Generalstaatsanwaltschaft weist Beschwerden ab

Die Generalstaatsanwaltschaft Koblenz bestätigte, dass die von der Staatsanwaltschaft Koblenz geführten und schließlich eingestellten Ermittlungen vollständig waren und der Sach- und Rechtslage entsprachen. Weitere Ermittlungen seien nicht erforderlich. Beschwerden von Hinterbliebenen wurden als unbegründet zurückgewiesen.

Hintergrund: 136 Tote, ein Vermisster

Bei der Flutkatastrophe im Juli 2021 starben in Rheinland-Pfalz 136 Menschen – 135 davon im Ahrtal, eine Person im Raum Trier. Eine Person aus der Ahr-Region gilt weiterhin als vermisst. Nach Angaben des Opferbeauftragten der Landesregierung gab es in den Monaten und Jahren nach der Katastrophe sieben Suizide mit direktem Bezug zur Flut.

Kern der Entscheidung: Wissensstand in der Flutnacht

Die Ermittler betonen, strafrechtliche Bewertungen müssten sich am damaligen Wissensstand orientieren. Weder den örtlichen Feuerwehren noch der technischen Einsatzleitung sei pflichtwidriges Verhalten vorwerfbar, weil die „schwallweise Sturzflut“ nicht erkannt worden sei. Auch ein nicht vollständig eingerichteter Führungsstab im Kreis ändere nichts an dieser Einschätzung; ob ein kompletter Stab zu anderen Entscheidungen gelangt wäre, sei Spekulation.

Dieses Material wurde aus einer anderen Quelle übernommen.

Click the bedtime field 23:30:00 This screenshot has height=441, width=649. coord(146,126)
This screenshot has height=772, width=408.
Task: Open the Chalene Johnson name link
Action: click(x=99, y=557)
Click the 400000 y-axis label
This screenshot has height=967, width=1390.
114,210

Rolle von Ex-Landrat Pföhler

Pföhler sei in der Flutnacht telefonisch erreichbar gewesen; einzelne Maßnahmen seien mit ihm abgestimmt worden. Die Ermittlungen ergaben keine Hinweise, dass er „bessere Maßnahmen“ hätte treffen können. Ein strafrechtlich relevantes Fehlverhalten ließ sich laut Generalstaatsanwaltschaft nicht nachweisen.

Keine Ausweitung auf ADD

Eine Ausdehnung des Verfahrens auf weitere Beschuldigte lehnte die Behörde ab. Mit Blick auf die Aufsichts- und Dienstleistungsdirektion (ADD) und deren Präsidenten Thomas Linnertz sah sie keine konkreten Handlungsalternativen, die zu einer anderen Lagebewertung oder Einsatzführung hätten führen müssen.

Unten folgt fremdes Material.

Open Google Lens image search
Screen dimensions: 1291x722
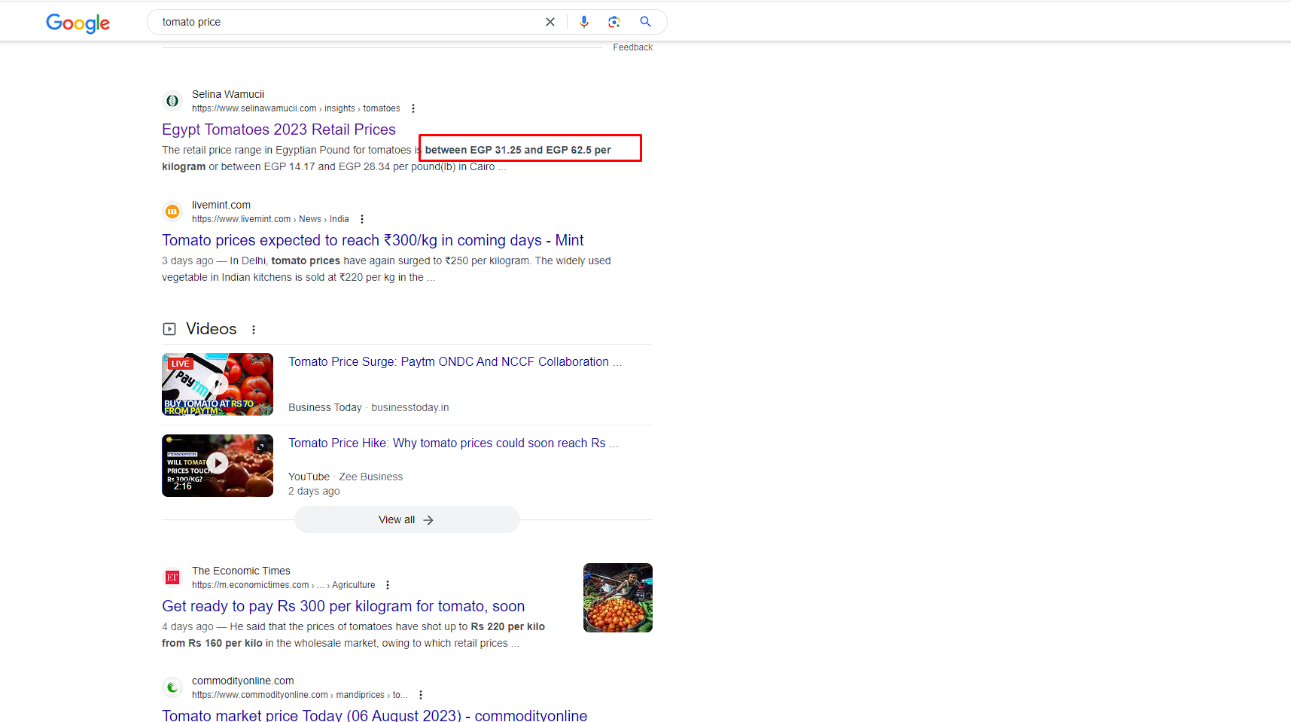coord(614,22)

Reaktionen der Hinterbliebenen

Bei Vertretern von Betroffenen stößt die Entscheidung auf Unverständnis. Anwalt Christian Hecken, der mehrere Hinterbliebene vertritt, kritisierte, eine Überprüfung durch die Generalstaatsanwaltschaft in Zweibrücken wäre aus seiner Sicht geeigneter gewesen.

Möglicher nächster Schritt: Klageerzwingung

Nach der Zurückweisung der Beschwerden bleibt den Hinterbliebenen nur ein Antrag auf Klageerzwingung. Nach derzeitigem Stand dürfte Ex-Landrat Pföhler allerdings wohl nicht vor Gericht müssen.

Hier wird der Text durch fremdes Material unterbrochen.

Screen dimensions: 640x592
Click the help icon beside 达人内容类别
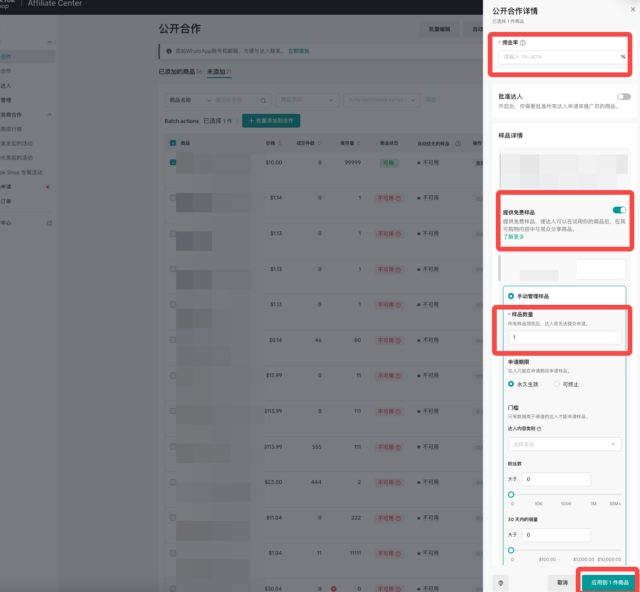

Disziplinarverfahren läuft weiter

Unabhängig von den strafrechtlichen Ermittlungen ist gegen Pföhler ein Disziplinarverfahren anhängig – wegen möglicher Verstöße gegen beamtenrechtliche Pflichten. Bis zu dessen Abschluss erhält er derzeit zwei Drittel seines Ruhegehalts; das Innenministerium hatte bereits angekündigt, dass voraussichtlich auf Aberkennung des Ruhegehalts erkannt werde.